Je l'attendais avec une fébrile impatience, il s'est fait quelque peu désirer (sortie reportée de deux longs jours...), comme d'habitude j'ai tourné les pages avec délectation, trop vite, il faudra y revenir... Pourtant, cette fois, Jean Echenoz est retourné à un format plus long que ses derniers opus qui faisaient figure de friandises. Là on a un repas complet, concocté par un chef triplement étoilé, maîtrisant parfaitement son art au point d'offrir à son lecteur un vrai moment privilégié. Un de ceux qui ne ressemblent à aucun autre. Echenoz s'amuse, parodie, ironise. Tout ceci avec une élégance et une classe folles.

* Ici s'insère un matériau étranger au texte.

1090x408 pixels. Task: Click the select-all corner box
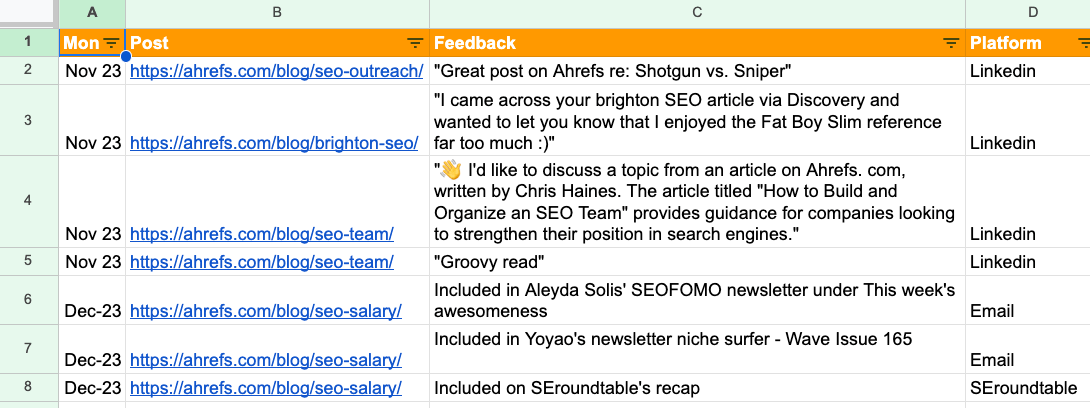pos(28,13)
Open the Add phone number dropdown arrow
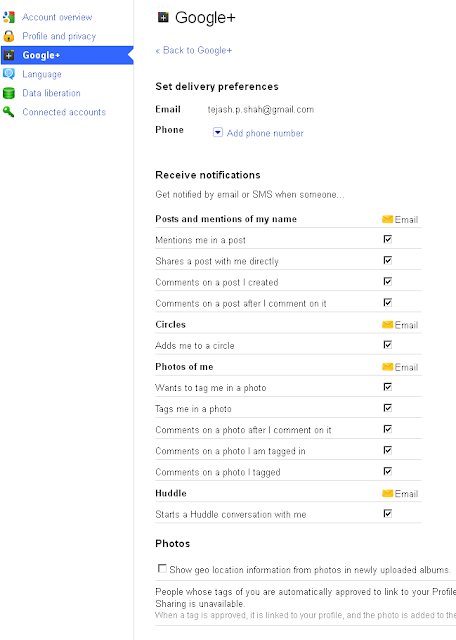This screenshot has height=640, width=456. (x=218, y=132)
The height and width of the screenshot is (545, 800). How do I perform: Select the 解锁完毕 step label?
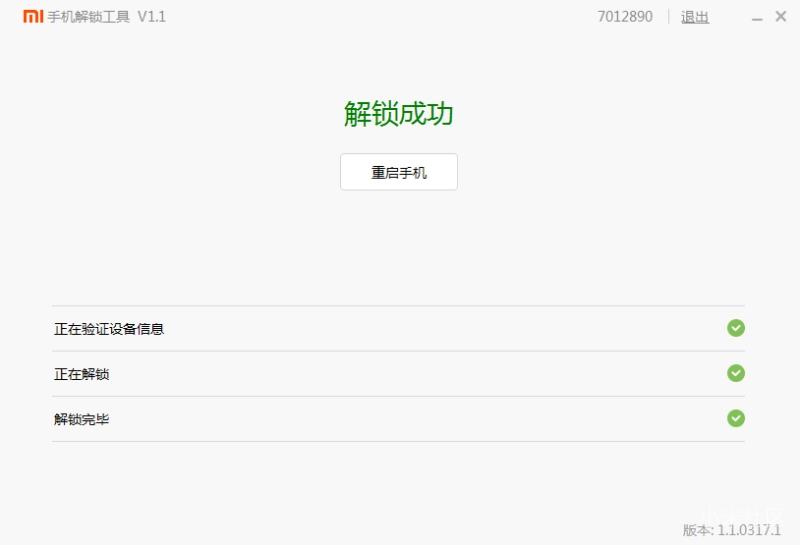coord(82,419)
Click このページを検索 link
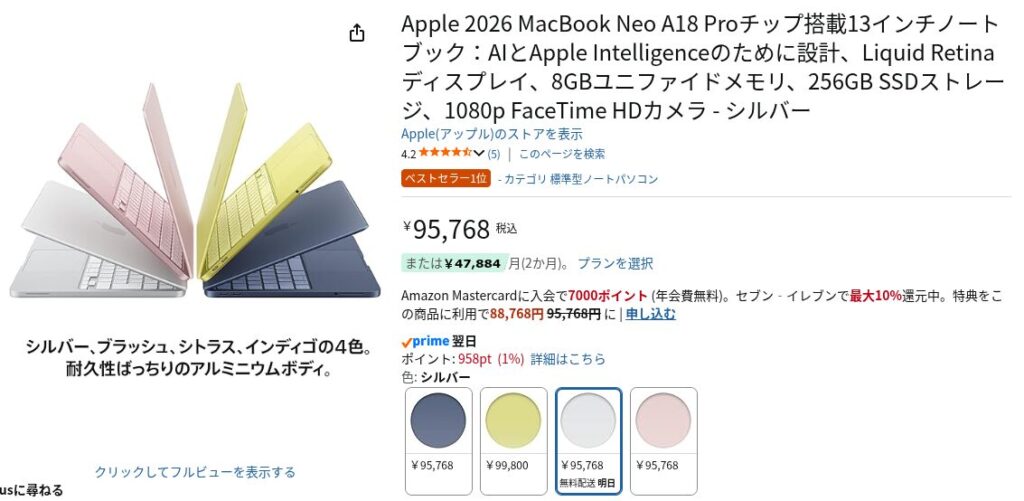This screenshot has width=1024, height=501. (562, 154)
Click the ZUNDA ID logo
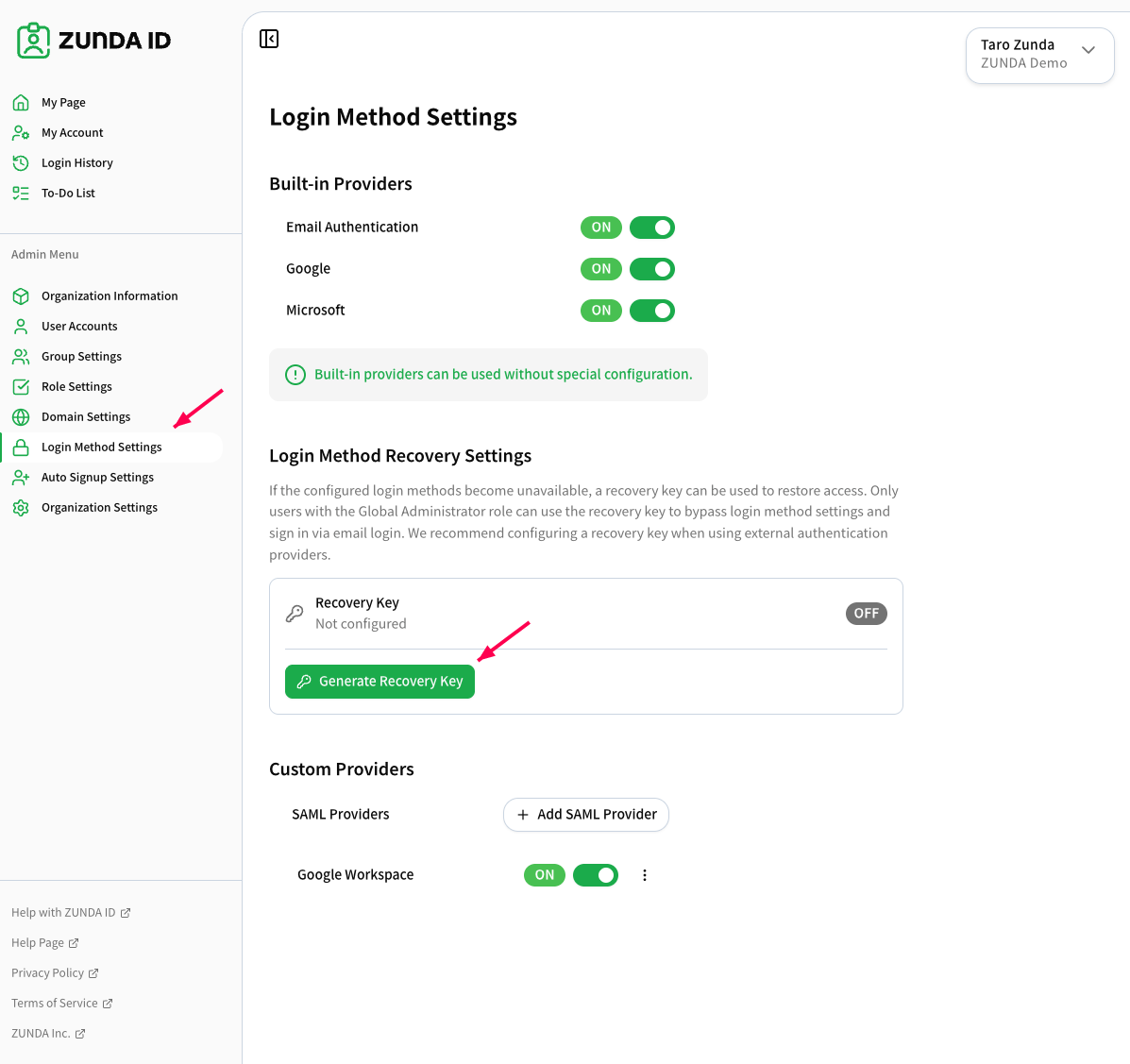 93,41
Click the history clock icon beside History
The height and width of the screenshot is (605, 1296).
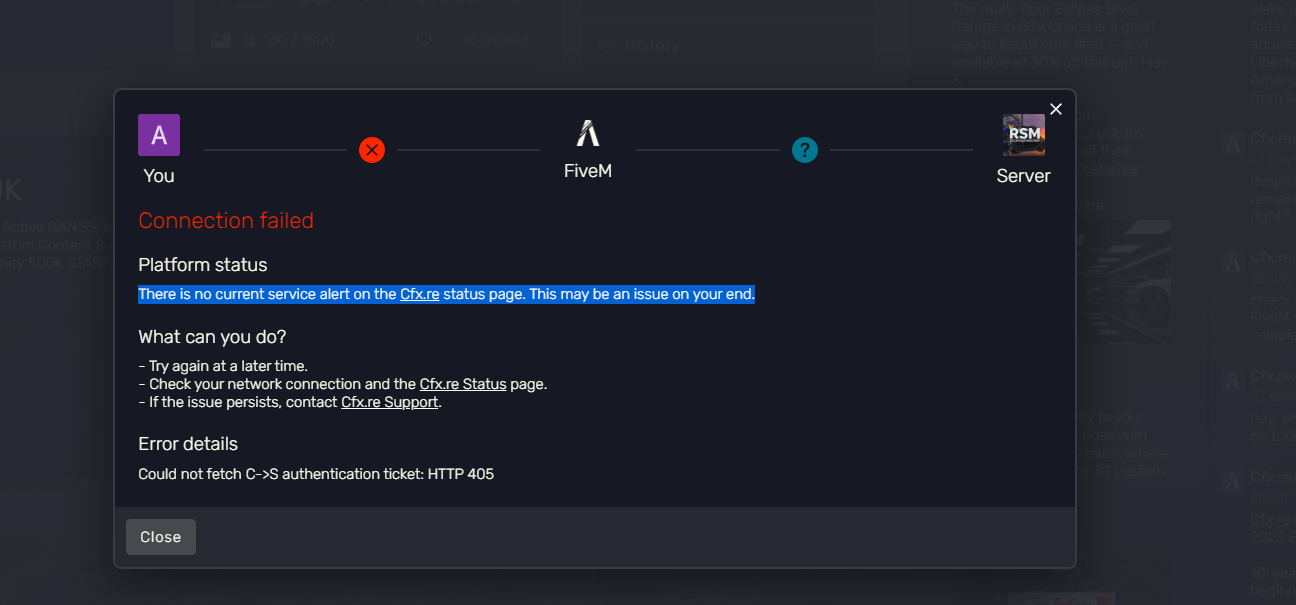[605, 45]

Et qu'importe l'histoire. La quatrième de couverture suffit à donner le ton : "Constance étant oisive, on va lui trouver de quoi s'occuper. Des bords de Seine aux rives de la mer Jaune, en passant par les fins fonds de la Creuse, rien ne devrait l'empêcher d'accomplir sa mission. Seul problème : le personnel chargé de son encadrement n'est pas toujours très bien organisé". Voilà, on a compris, on est dans le loufoque. Une sorte d'hommage au roman d'espionnage avec un côté très cinématographique (on pense à OSS117 notamment). Les aventures de Constance, jeune femme de 34 ans, bourgeoise sans réelle occupation, séparée d'un mari compositeur de chansons sont aussi rocambolesques qu'improbables. Difficiles à résumer voire presque impossibles tant l'intérêt du livre réside dans la manière dont Jean Echenoz nous les livre. Raconter, ce serait gâcher un peu du plaisir du prochain lecteur. Tenons-nous en à la quatrième de couverture.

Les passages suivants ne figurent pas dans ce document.